-- begin Document extract --

The 2015 Australian PGA Champion is one of the brightest prospects to leave these shores in recent years but his results over the past 18 months wouldn’t indicate it.
Holman has been mired in what can only be described as a long and painful slump, his last top 10 coming in February 2016 and his last weekend appearance in February this year.
But at last week’s European Masters in Switzerland Holman showed signs of life. He opened with a 1-under 69, his first sub-par score since the Dubai Desert Classic seven months ago.
He backed that up with a second round of 70 to qualify for the weekend, an important milestone for the likeable and talented young Victorian.
A Saturday 75 was not what he would have wanted but he came back on Sunday to fire a 1-over 71 and cash just his second cheque of the year.
Yes, he was last in the field for the 72 holes but the important thing is that he played 72 holes.
The reasons for Holman’s troubles are unknown though early retirement from two tournaments mid-year hint at the possibility of injury.
Certainly his scoring has been a concern, 11 of 16 rounds of 75 or worse prior to last week an unfathomable run for a player of his ability if injury is not the issue.
But at this level of the game it can take as little as one swing for a struggling player to find the magic again.
It’s yet to be seen if that moment came for Holman last week at Crans-sur-Sierre but his play this coming week at the KLM Open in The Netherlands may offer some clues.
Holman is one of 11 Australasians making the journey to The Dutch course for one of the oldest tournaments on the European schedule.
Jack Newton claimed his first Tour title here at the inaugural event in 1972 and Graham Marsh (twice) and Stephen Leaney (also twice) have added their names to the honour roll since.
Sam Brazel, Andrew Dodt, Brett Rumford, Jason Scrivener, Wade Ormsby, Richard Green, Terry Pilkadaris, Todd Sinnott and Jason Norris will be looking to join that company this week as will New Zealand’s Ryan Fox.

-- end Document extract --
-- begin The data --

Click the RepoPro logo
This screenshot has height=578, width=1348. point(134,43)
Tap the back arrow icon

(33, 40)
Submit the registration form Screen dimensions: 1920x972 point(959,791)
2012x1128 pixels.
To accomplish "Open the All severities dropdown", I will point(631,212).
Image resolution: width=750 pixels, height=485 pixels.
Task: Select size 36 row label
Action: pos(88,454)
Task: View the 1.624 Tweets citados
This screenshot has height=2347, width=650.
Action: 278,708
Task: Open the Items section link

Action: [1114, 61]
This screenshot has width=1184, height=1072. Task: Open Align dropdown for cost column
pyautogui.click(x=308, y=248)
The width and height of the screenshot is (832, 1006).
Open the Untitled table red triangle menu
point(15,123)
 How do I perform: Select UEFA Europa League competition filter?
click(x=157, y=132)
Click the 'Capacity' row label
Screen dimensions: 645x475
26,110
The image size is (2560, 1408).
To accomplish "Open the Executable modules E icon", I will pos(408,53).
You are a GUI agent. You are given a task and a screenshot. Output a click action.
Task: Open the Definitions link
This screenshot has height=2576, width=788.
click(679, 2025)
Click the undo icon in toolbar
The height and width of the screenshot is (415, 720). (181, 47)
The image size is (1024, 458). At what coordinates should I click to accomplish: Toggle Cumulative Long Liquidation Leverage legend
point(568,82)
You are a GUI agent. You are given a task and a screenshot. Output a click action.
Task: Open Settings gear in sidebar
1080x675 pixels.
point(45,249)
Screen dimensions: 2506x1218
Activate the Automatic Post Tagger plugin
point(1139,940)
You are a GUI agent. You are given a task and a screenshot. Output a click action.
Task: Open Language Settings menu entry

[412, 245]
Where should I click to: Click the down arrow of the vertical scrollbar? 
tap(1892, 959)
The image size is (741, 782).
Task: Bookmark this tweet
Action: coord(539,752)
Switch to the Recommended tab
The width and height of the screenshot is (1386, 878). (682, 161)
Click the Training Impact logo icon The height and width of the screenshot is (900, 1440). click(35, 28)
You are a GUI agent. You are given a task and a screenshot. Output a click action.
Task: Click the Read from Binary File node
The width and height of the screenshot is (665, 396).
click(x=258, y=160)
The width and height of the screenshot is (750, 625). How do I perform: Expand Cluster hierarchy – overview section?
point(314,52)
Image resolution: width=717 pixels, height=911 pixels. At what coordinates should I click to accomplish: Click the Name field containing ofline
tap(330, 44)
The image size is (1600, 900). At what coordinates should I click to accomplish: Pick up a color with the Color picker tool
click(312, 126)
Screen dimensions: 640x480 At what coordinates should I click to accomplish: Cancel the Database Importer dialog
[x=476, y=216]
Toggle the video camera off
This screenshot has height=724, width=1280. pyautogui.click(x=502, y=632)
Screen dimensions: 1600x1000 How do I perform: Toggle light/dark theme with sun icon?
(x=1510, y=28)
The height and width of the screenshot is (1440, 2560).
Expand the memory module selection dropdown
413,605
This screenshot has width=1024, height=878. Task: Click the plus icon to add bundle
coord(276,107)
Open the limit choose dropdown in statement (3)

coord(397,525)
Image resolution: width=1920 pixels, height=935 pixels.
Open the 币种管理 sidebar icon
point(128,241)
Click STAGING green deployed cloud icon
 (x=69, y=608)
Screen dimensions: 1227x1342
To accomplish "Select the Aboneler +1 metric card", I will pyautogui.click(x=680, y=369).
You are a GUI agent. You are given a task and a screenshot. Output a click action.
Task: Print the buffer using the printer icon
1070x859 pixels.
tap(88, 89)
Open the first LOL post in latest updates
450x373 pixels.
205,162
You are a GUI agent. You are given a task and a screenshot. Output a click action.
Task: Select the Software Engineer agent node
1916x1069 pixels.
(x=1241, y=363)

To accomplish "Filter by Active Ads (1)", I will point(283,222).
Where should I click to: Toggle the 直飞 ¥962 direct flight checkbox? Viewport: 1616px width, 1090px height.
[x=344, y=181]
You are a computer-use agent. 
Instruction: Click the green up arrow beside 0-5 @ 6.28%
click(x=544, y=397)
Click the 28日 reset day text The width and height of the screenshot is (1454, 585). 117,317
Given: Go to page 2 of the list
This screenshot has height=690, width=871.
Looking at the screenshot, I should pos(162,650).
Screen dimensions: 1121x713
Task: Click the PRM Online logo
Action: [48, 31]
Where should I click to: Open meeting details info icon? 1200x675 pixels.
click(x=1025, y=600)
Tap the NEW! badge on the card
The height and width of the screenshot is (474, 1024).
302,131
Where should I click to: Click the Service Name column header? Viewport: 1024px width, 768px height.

-- end The data --

● Direction 1
According to the golf article, what score did Holman shoot in his opening round at the European Masters?
● Direction 2
In the listing, copy out the lines from the one with "The width and height of the screenshot is (750, 625)." to the one with "(x=1510, y=28)", both ends included.

● Response 1
A 1-under 69.

● Response 2
The width and height of the screenshot is (750, 625). How do I perform: Expand Cluster hierarchy – overview section?
point(314,52)
Image resolution: width=717 pixels, height=911 pixels. At what coordinates should I click to accomplish: Click the Name field containing ofline
tap(330, 44)
The image size is (1600, 900). At what coordinates should I click to accomplish: Pick up a color with the Color picker tool
click(312, 126)
Screen dimensions: 640x480 At what coordinates should I click to accomplish: Cancel the Database Importer dialog
[x=476, y=216]
Toggle the video camera off
This screenshot has height=724, width=1280. pyautogui.click(x=502, y=632)
Screen dimensions: 1600x1000 How do I perform: Toggle light/dark theme with sun icon?
(x=1510, y=28)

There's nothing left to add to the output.